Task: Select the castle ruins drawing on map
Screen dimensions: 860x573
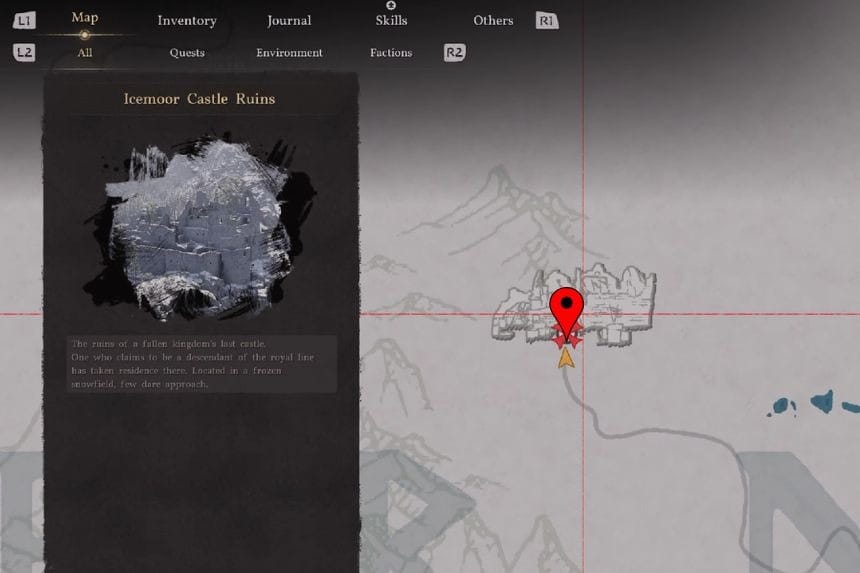Action: pos(620,300)
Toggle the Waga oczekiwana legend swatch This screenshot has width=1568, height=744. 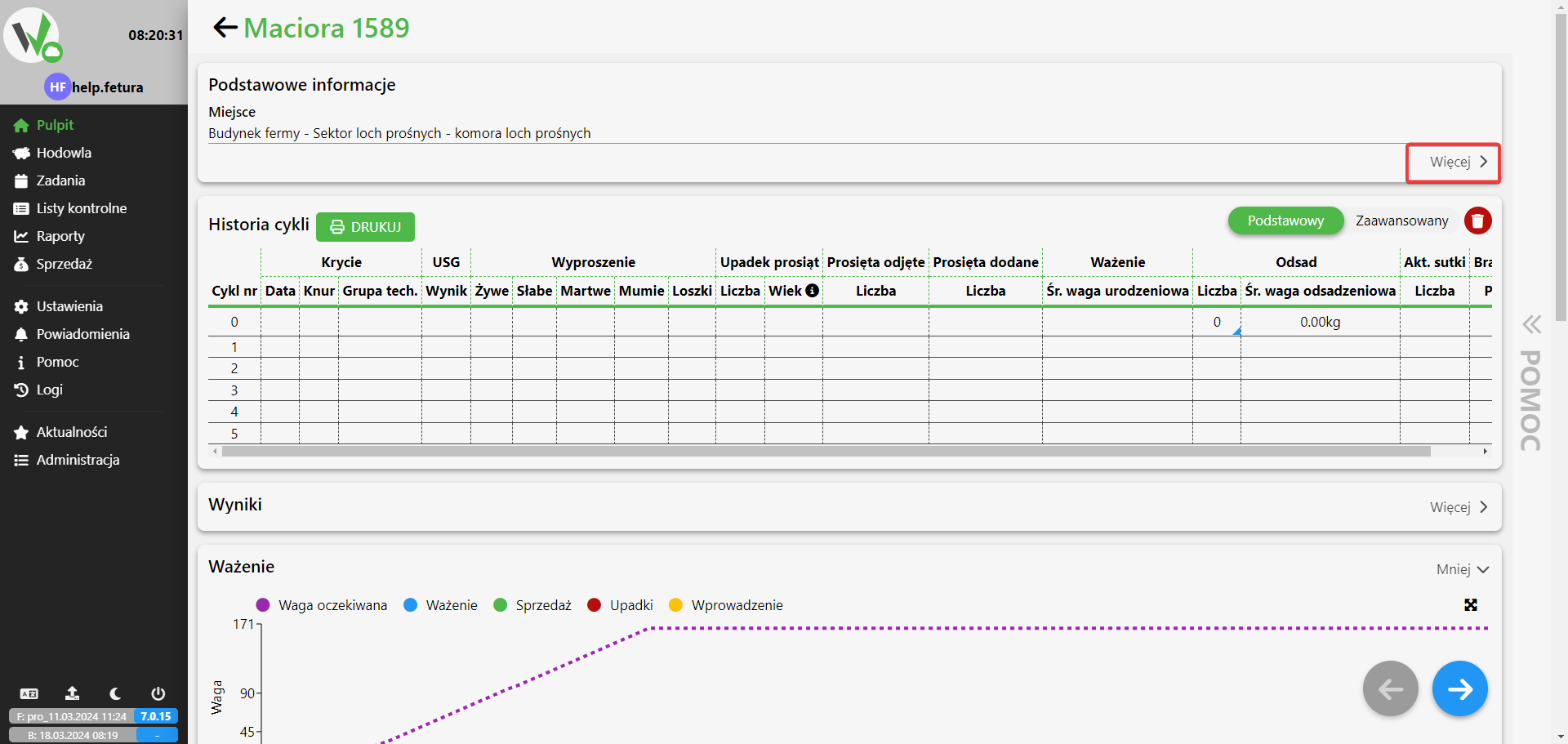263,605
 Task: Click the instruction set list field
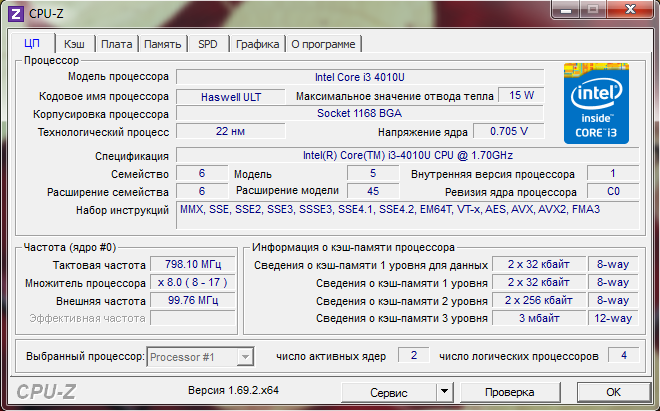pyautogui.click(x=407, y=215)
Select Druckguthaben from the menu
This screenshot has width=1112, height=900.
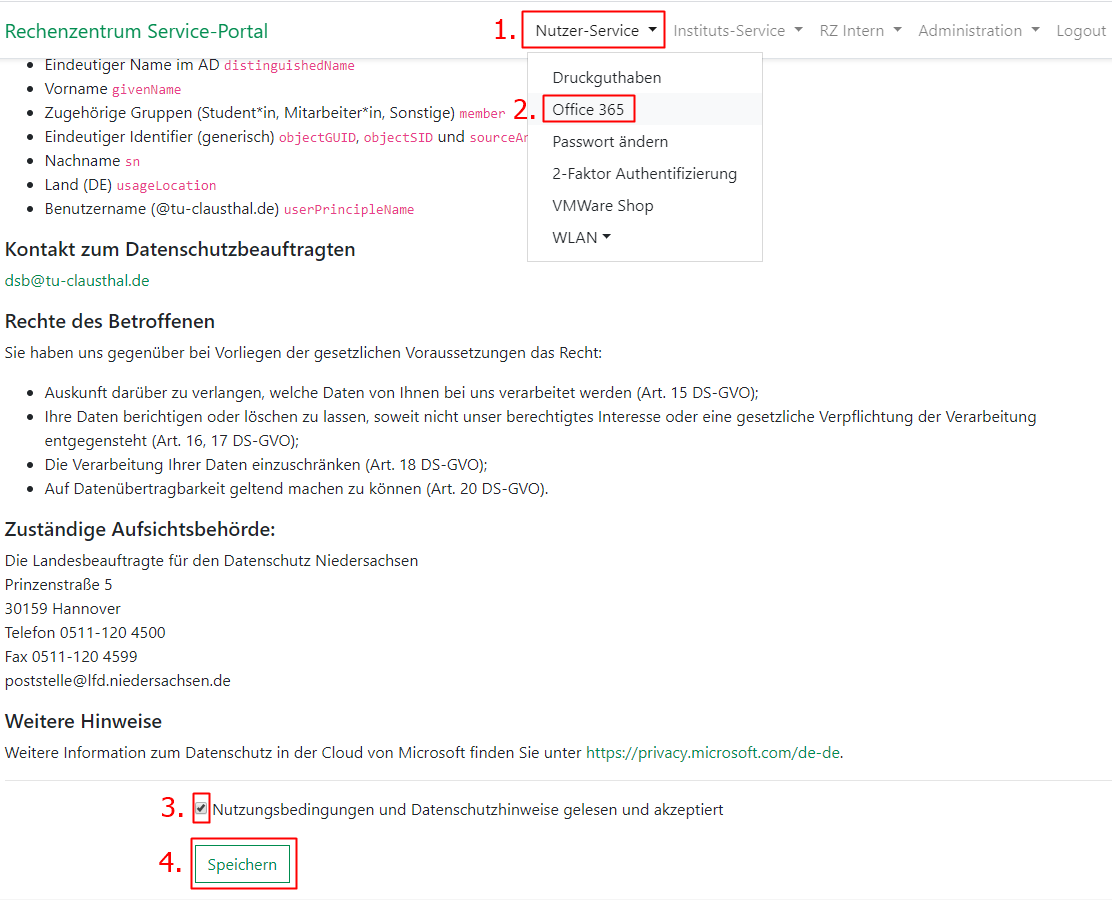(606, 77)
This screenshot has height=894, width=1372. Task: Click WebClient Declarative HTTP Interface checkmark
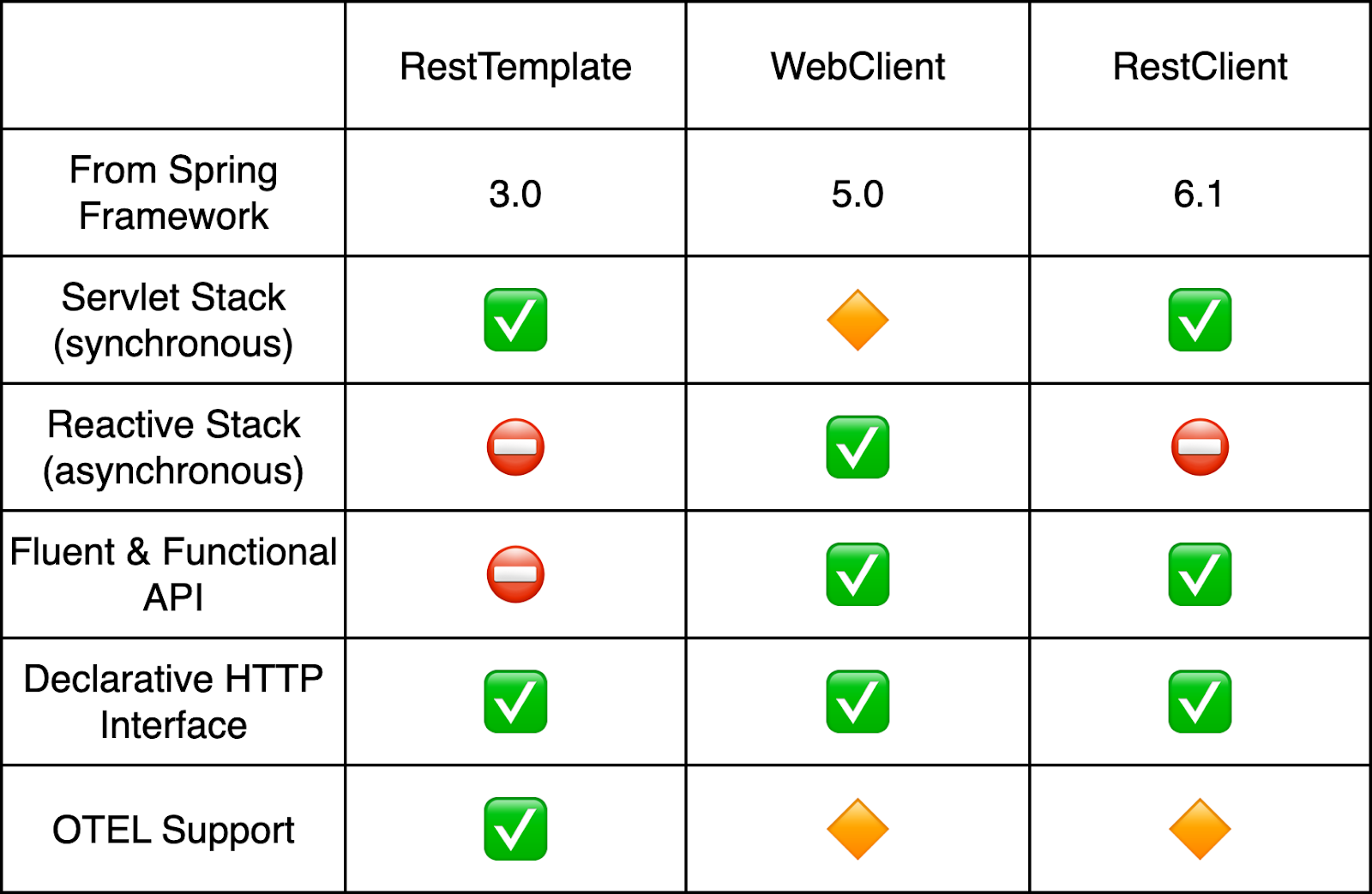tap(858, 701)
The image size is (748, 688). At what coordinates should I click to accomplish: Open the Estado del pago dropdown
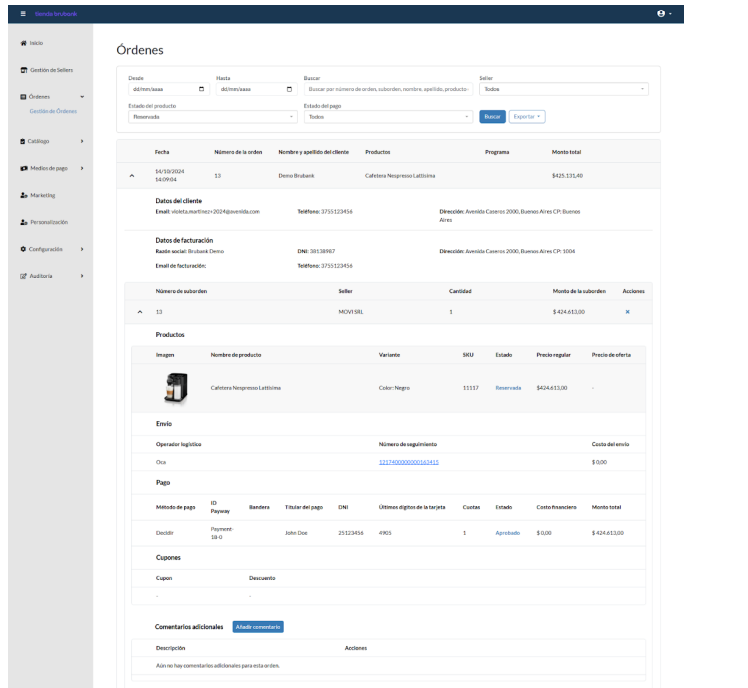coord(388,117)
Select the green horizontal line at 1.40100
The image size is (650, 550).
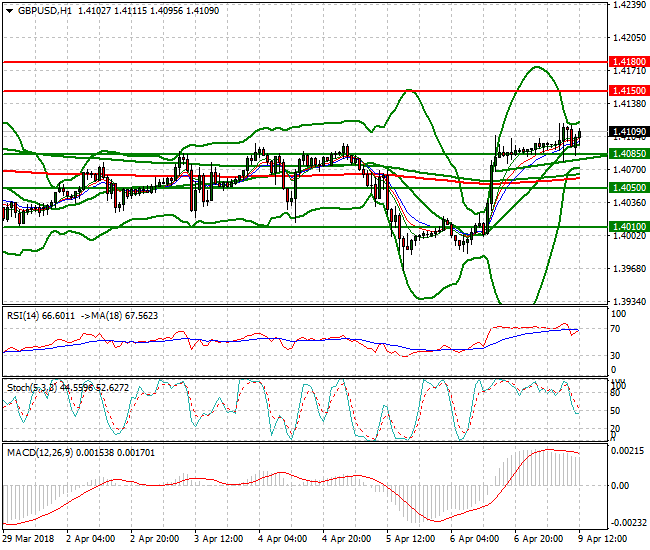click(300, 227)
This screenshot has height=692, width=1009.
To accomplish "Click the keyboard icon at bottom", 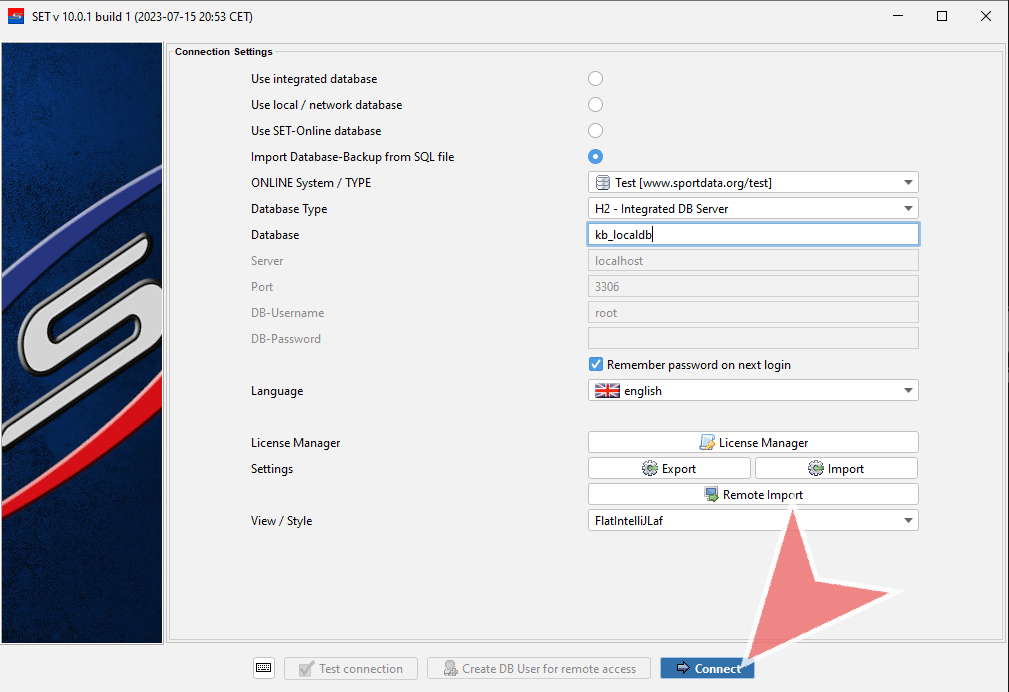I will tap(263, 668).
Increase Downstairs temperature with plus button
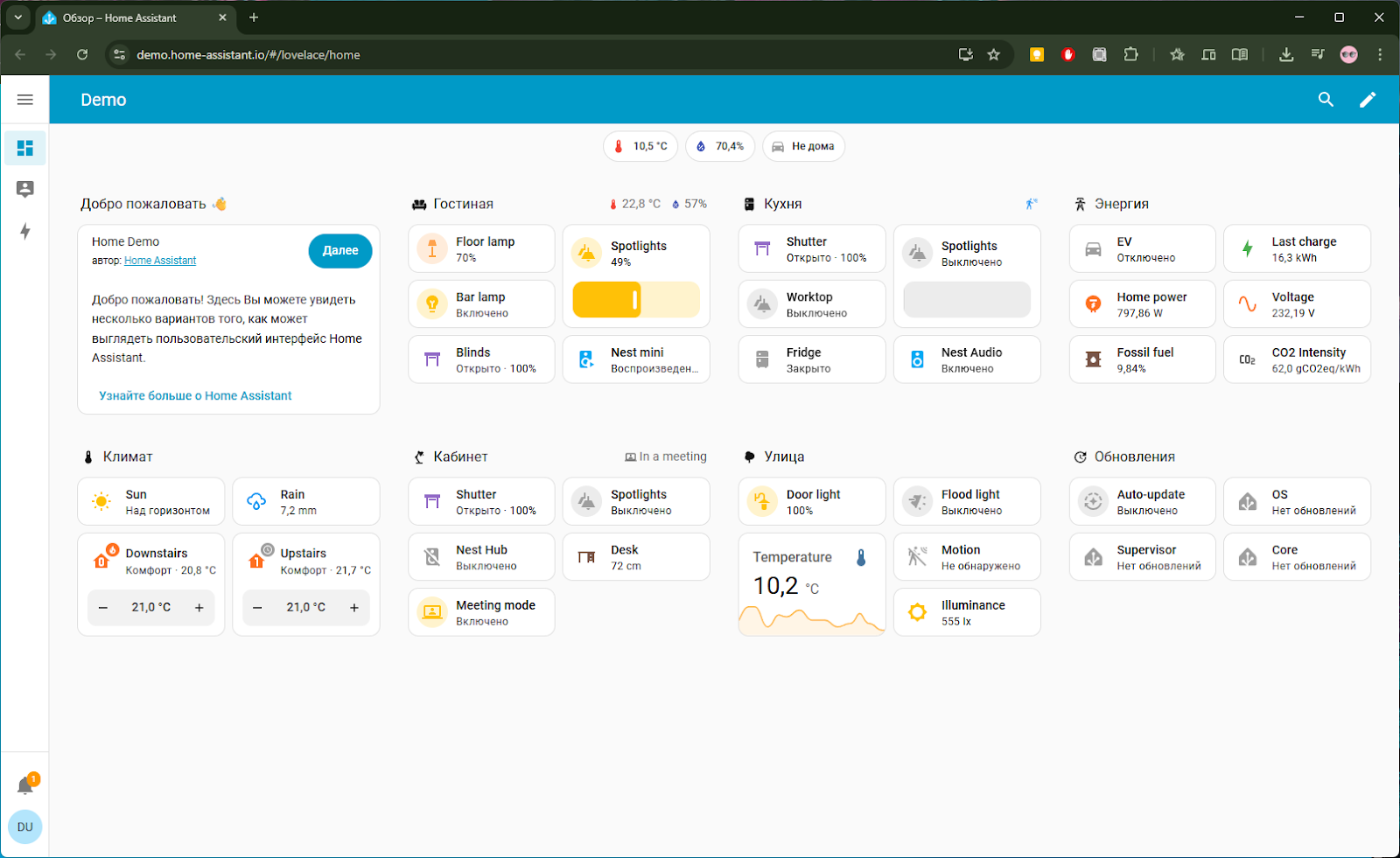Screen dimensions: 1400x858 point(200,607)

********************

__What is being asked__:
Pull every line containing "Select" from the material above.

__Completed exercise__:
Task: Select the castle ruins drawing on map
Select Druckguthaben from the menu
Select the green horizontal line at 1.40100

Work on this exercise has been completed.